Proseguo in quella che io chiamo la sagra dell'ovvio: le emissioni
di un impianto non tengono conto dei confini amministrativi. Faccio
l'esempio del cementificio di Mazzano Rezzato (BS) e delle aree di alto,
medio e basso valore di emissioni. Fino ad ora che cosa hanno fatto le
ASL? Hanno fornito i dati di cui erano in possesso, su mortalità, tumori
o incidenza dei ricoveri a livello comunale. Prendendo quei dati per
singolo Comune, ovviamente, si mettevano insieme persone esposte e non
esposte ottenendo così la famosa media di Trilussa. Tradotto, non si
vedeva niente. Tant'è vero che i pareri dell'ASL, in assoluta buona
fede, non riscontravano alcuna anomalia. Quando, in due mesi, abbiamo
fatto lo studio epidemiologico andando a cercare in maniera più
approfondita se vi fossero più ricoveri nelle aree esposte rispetto a
quelle meno esposte, abbiamo scoperto che per i bambini avevamo
all'incirca il 9% in più di ricoveri nella zona a più elevata
esposizione e il 6,7% in più per la zona intermedia rispetto all'altra
esposizione.

(la divisione dell'area circostante il cementificio di Rezzato-Mazzano, nel bresciano, in base al livello di esposizione)
Dunque il primo degli ingredienti per uno studio epidemiologico è
la considerazione di un'area grossa, in modo tale da poterla dividere
nei gradienti di ricaduta che ho illustrato prima e considerare -in
quelli che chiamo appunto le impronte digitali- i fattori di contesto
(strade a grosso traffico, ad esempio).
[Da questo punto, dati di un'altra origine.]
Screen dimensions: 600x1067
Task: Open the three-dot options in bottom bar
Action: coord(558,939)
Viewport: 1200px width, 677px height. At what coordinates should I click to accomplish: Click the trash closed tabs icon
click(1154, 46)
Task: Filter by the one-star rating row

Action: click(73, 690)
Nel caso del cementificio di
Italcementi, lo studio ha fatto sì che la ditta rinunciasse al raddoppio
della potenza dell'impianto così come voleva e portasse importanti
modifiche agli impianti.
Che ruolo ricoprono i sindaci in tutto questo?
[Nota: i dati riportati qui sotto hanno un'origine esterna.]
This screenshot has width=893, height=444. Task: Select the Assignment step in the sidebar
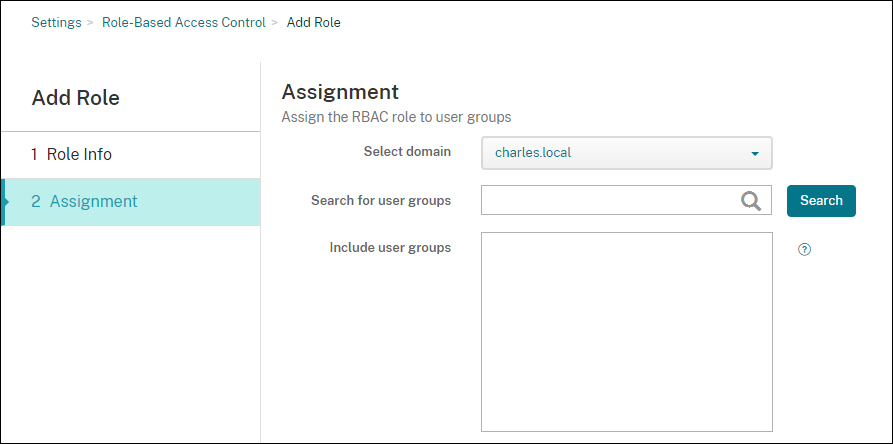(93, 201)
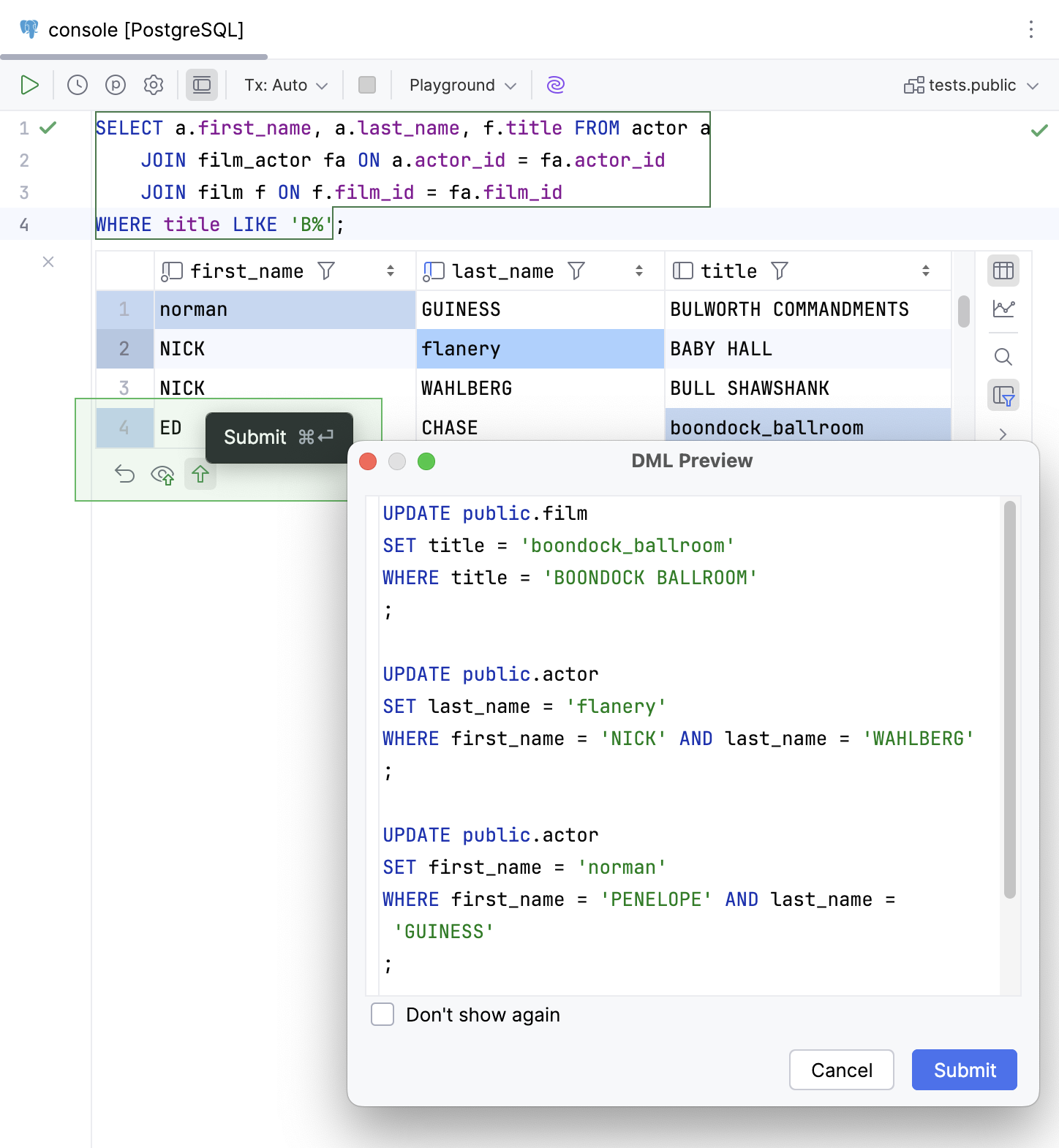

Non dimentichiamoci che i sindaci sono i principali responsabili
della salute dei propri concittadini. L'ho provato nel caso di Bergamo,
quando mi ha contattato un amministratore particolarmente sensibile. Si
partì con lo studio delle mappe delle ricadute messe a disposizione dal
gestore del forno inceneritore di rifiuti speciali di Filago (di
proprietà di A2A). Come prima cosa si vide che le ricadute interessavano
soprattutto il Comune confinante, Madone, sul quale non insisteva
l'impianto. Quello che abbiamo fatto è stato esaminare i ricoveri dei
bambini residenti nelle diverse zone. I risultati hanno visto i bambini
residenti nelle zone ad esposizione massima -numericamente pochi- con 2
volte e mezza la probabilità di ammalarsi e di finire in ospedale
rispetto agli altri. E quasi tutti ricadevano in Madone, che
paradossalmente non riceveva nemmeno l’indennizzo per la presenza fisica
del forno essendo fuori dai confini amministrativi. Tuttavia, le
conclusioni dell'ASL furono diverse. A quel punto il sindaco ha portato
tutto il fascicolo all'attenzione della competente Procura della
Repubblica con l'accusa rivolta verso ignoti per lesioni gravissime.
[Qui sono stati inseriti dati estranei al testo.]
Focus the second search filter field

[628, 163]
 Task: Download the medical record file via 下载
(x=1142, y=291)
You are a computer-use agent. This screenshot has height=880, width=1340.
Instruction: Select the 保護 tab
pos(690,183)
Risultato: la Procura ha disposto nuove indagini, e le conclusioni sono
cambiate.
Lo studio degli effetti acuti ne esclude altri?
Il mio punto di vista -che ho applicato a Filago, a Mazzano e a
Vado Ligure- è che gli effetti acuti possano costituire la principale
avvisaglia anche di effetti letali. Ma è fondamentale procedere subito
con studi veloci, basati sulle mappe delle ricadute, senza per questo
rinunciare successivamente a valutazioni più complesse e di più lungo
periodo, com'è stata quella condotta a proposito dell'inceneritore di
Vercelli. Proporre uno studio”di coorte” come primo approccio non è
sensato sia perché il tempo e le risorse per completarlo sono molto più
grandi, sia perché uno studio caso-controllo, come quelli che ho
realizzato, è un modo più efficiente di condurre uno studio di coorte.
Un'indagine epidemiologica quindi si fa, rapidamente, e quando fosse
negativa dovrà essere valutata con molta attenzione, a partire dalle
mappe di ricaduta e da chi le predispone.
L'epidemiologia non è una panacea ma uno strumento molto delicato. Sarebbe molto bello se fosse uno strumento partecipato. C'è
un bellissimo modello da questo punto di vista. C'è un'industria
americana che ha pesantemente inquinato di sostanze perfluoroalchiliche
tutta la falda. Il giudice ha imposto all'azienda di fare l'indagine,
sobbarcandosi i costi, ma gli esperti sono stati scelti dalla comunità.